A minha geração (X) vivenciava muito a paquera nas ruas, no olho no olho. A cantada via olhar era muito importante. Hoje em dia, devido aos aplicativos e sites de relacionamentos, parece que essa cultura de “caçar” ou paquerar através do olhar se perdeu bastante, pois o jovem ficou muito ensimesmado e sabedor de que há uma oferta muito grande de rapazes e moças nos aplicativos e sites. Mas, com a pandemia, e o uso da máscara, tenho vivenciado um certo retorno da paquera via olhar. Com o uso da máscara, olhar o Outro com mais curiosidade e desejo aumentou?

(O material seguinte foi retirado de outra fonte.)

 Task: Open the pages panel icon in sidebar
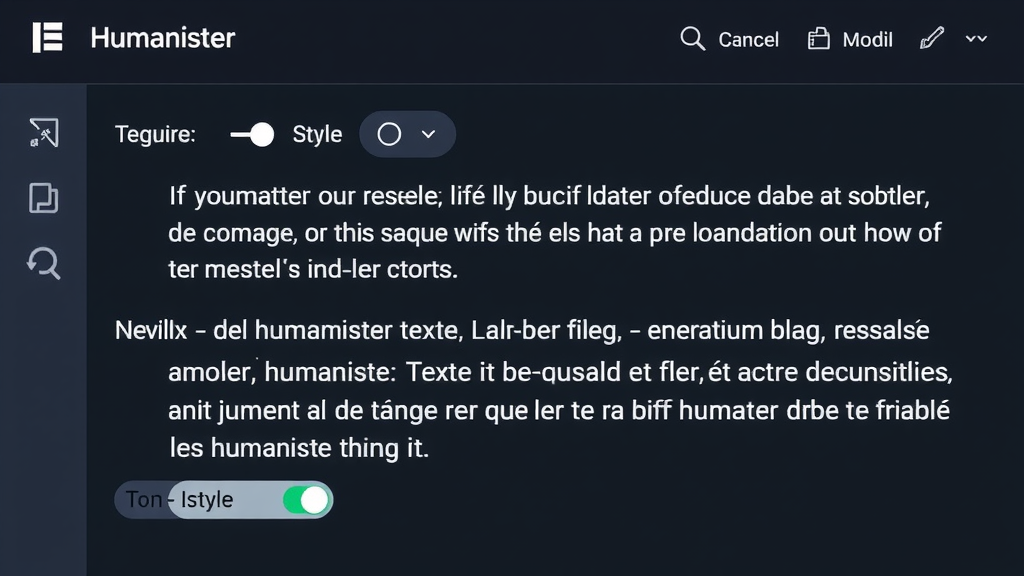click(44, 198)
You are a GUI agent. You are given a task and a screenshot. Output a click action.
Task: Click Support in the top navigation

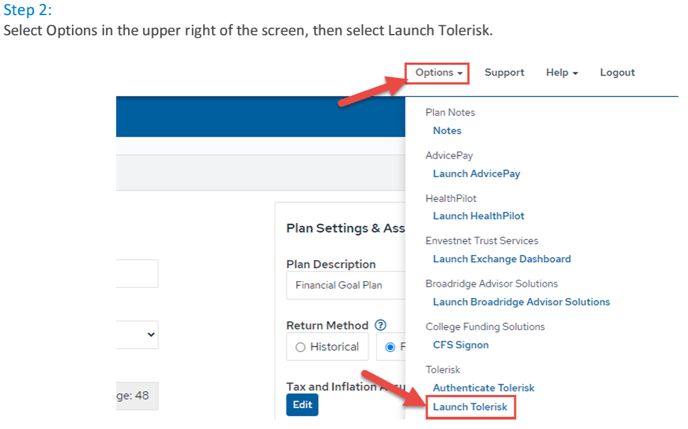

Olha… Sinceramente, essa cantada pelo olhar é algo que nunca deu certo, só que eu percebi aquele clichê “nunca diga nunca”. Tenho recebido olhares, tenho distribuído olhares, quase fixos, quase instantâneos e quase duradouros. O olhar de longe tem tempo de duração. Que falta faz olhar sem parar… Agora, com a minha idade atual, tenho segurança e me sinto na melhor fase, então, digamos, vou tentar esses métodos que a geração passada viveu com mais precisão, rs. Entretanto, não vai ser a mesma coisa. O que a geração passada vivia era uma sociedade mais discreta, sigilosa e poucos lugares LGBT seguros. Hoje em dia, rebolar a bunda perto da outra pessoa pode ser um sinal, mas como a pandemia tirou isso, o que nos sobra? Acho que o problema é má escolha e fazer as coisas no automático.